Parks’s first ambition was to teach, but she also had a knack for sewing and was known to be the best seamstress in town. It was around this time that a Black teenager by the name of Claudette Colvin refused to give up her seat on the bus in Alabama, and she was arrested. It was March 2, 1955, 9 months before Rosa Parks would do the same thing. Colvin, however, was only 15 years old and was thought to be an unpredictable delinquent youth and a teenage mother. Although the NAACP was waiting for a moment to challenge the Jim Crow laws of the Alabama bus company, they did not seize on Colvin’s act to do so. It was not until Parks was on her way home after a long day of work and decided she would not be moved, changing the course of history. While Rosa Parks was not the first Black woman to refuse to give up her seat on the bus, her actions sparked a movement that led to significant progress in the fight for racial equality in the United States.

This historical event was not only important for Parks’s activism. It was also the moment that a young, newly appointed pastor at Dexter Avenue Church, the site where activists were organizing to begin the Alabama Bus Boycott, emerged into the public eye: Dr. Martin Luther King, Jr. King became involved in activism and the non-violence movement through his sermons during the meetings and began to incorporate these ideas into his sermons at the Dexter Avenue Church. However, he was not previously involved in non-violent civil disobedience. His wife, Coretta Scott King, however, had been an activist beginning in college. By contrast, King was actually a gun carrier at the time. To organize the Bus Boycott, Parks, Coretta, and the other Black women of the church and community set up carpooling so people would be able to get back and forth to work. Coretta cooked food for bag lunches and hot meals and drove her car to make sure that the community would not need the city’s buses for any reason whatsoever because they had one another. This would cripple the Alabama Bus company into near bankruptcy. By the end of the year, the courts passed a law to desegregate all city buses. Unfortunately, at this point, Parks became the sacrificial lamb. Instead of Parks receiving recognition as a hero for creating one of the single most successful boycotts in modern history, the NAACP was shut down in Alabama; and Parks received death threats, was fired from her job, and blacklisted. While Parks’s career moved in one direction, King, who never lifted a hand, a call, or a job to Rosa Parks once his career took off, was acknowledged for the success of the boycotts and became the face of the movement. Despite King’s abandonment, Parks and Coretta remained good friends.

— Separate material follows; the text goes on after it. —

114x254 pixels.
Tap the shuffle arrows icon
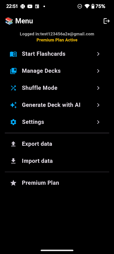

I was unaware that Parks lived in the projects and never earned enough money to buy a house. She wasn’t a wealthy woman; although she was famous, she never received a paying job that offered her a pension with any type of benefit until she was in her 60s. Parks’s history speaks to how Black people treat their leaders, particularly to the backseat status of Black women who were involved in the Civil Rights movement but largely ignored or overlooked. The discussants at the event also addressed how Rosa Parks supported up-and-coming activists such as Malcolm X when he came to Chicago; indeed, the person that Malcolm X most wanted to meet was Rosa Parks. She would also serve as a mentor to the SNCC, CORE, and the Black Panther Party. I find Rosa Parks to be unsung and riveting, and so much more than the Black woman who refused to give up her seat on the bus. I would implore everyone to rediscover Rosa Parks.